Education and career come full circle
As the Clark Bridge took shape and rose from the Mississippi River, so did Jared’s dream of becoming a structural engineer. As the years passed, his Lego and Lincoln Log creations became more complex. Eventually, he pursued his dream, earning bachelor’s degrees in civil engineering and physics and a master’s degree in civil engineering.
In May 2011, Jared joined Hanson — the firm that he had told his mother all those years before that we wanted to work for as a structural engineer. “It’s funny how things come full circle sometimes,” Jared said.
Jared went on to earn his professional engineer license in 2015 and his structural engineer license in 2016. As a structural engineer, he has provided structural design, construction observation and bridge inspections for roadway and railway projects across Illinois and nationwide. These projects include the Springfield Rail Improvements Project in Springfield, Illinois, the McClugage Bridge over the Illinois River in Peoria and Tazewell counties, the Clark Bridge in Alton and the Glenn Highway bridge over the Eagle River in Anchorage, Alaska.

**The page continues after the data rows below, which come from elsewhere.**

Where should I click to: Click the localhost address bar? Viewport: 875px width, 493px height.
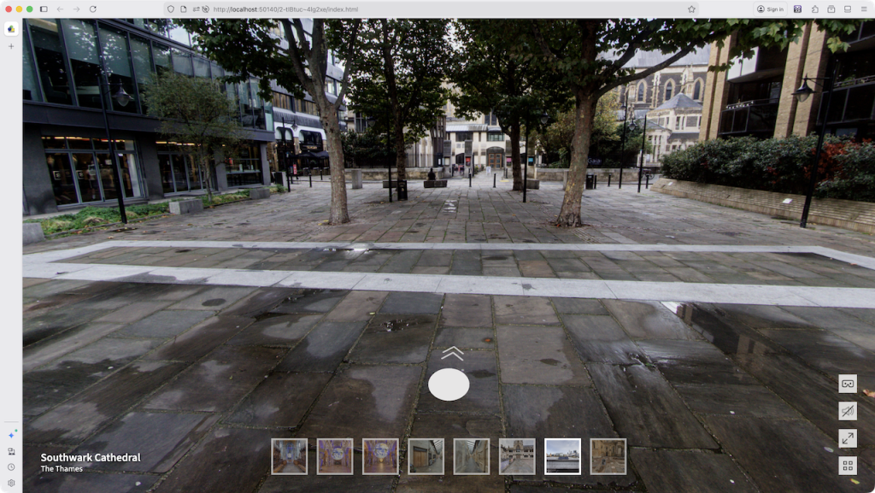[427, 9]
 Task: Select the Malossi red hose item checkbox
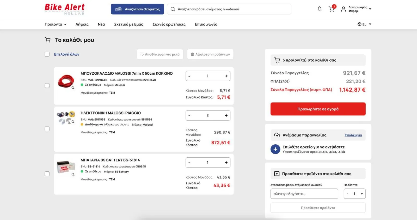pyautogui.click(x=47, y=86)
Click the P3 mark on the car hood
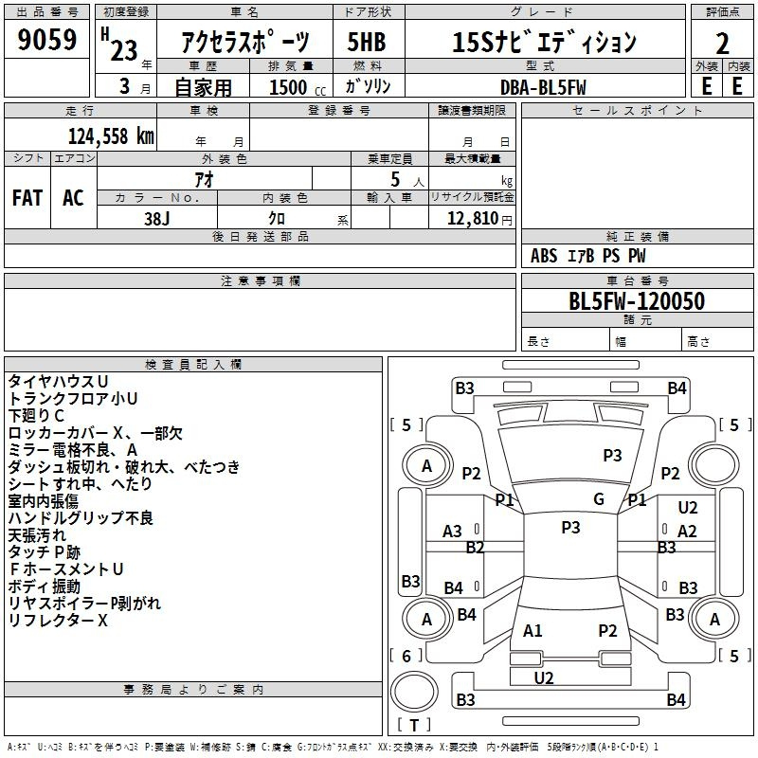 [612, 456]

Jared also works to strengthen his technical and leadership capabilities and volunteers to serve the engineering industry and his community. He has served the Illinois Society of Professional Engineers’ (ISPE) Capital Chapter in several roles, including president, and organized the chapter’s annual golf outing to fund scholarships. Jared also is a member of the American Council of Engineering Companies’ (ACEC-IL) Illinois Department of Transportation Bridge Committee and the Illinois College Engineering Advisory Board. In 2021, he participated in the Greater Springfield Chamber of Commerce’s Leadership Springfield program with co-worker Paige Remmert.
He was named Young Engineer of the Year by ISPE’s Capital Chapter in 2018 and received the 2021 Young Civil Engineer of the Year Award from the American Society of Civil Engineers’ Central Illinois Section. And he’s one of six finalists for ACEC-IL’s Emerging Professional of the Year Award, which will be announced in February.
“I have always enjoyed the critical thinking and complexity associated with structural engineering,” Jared said.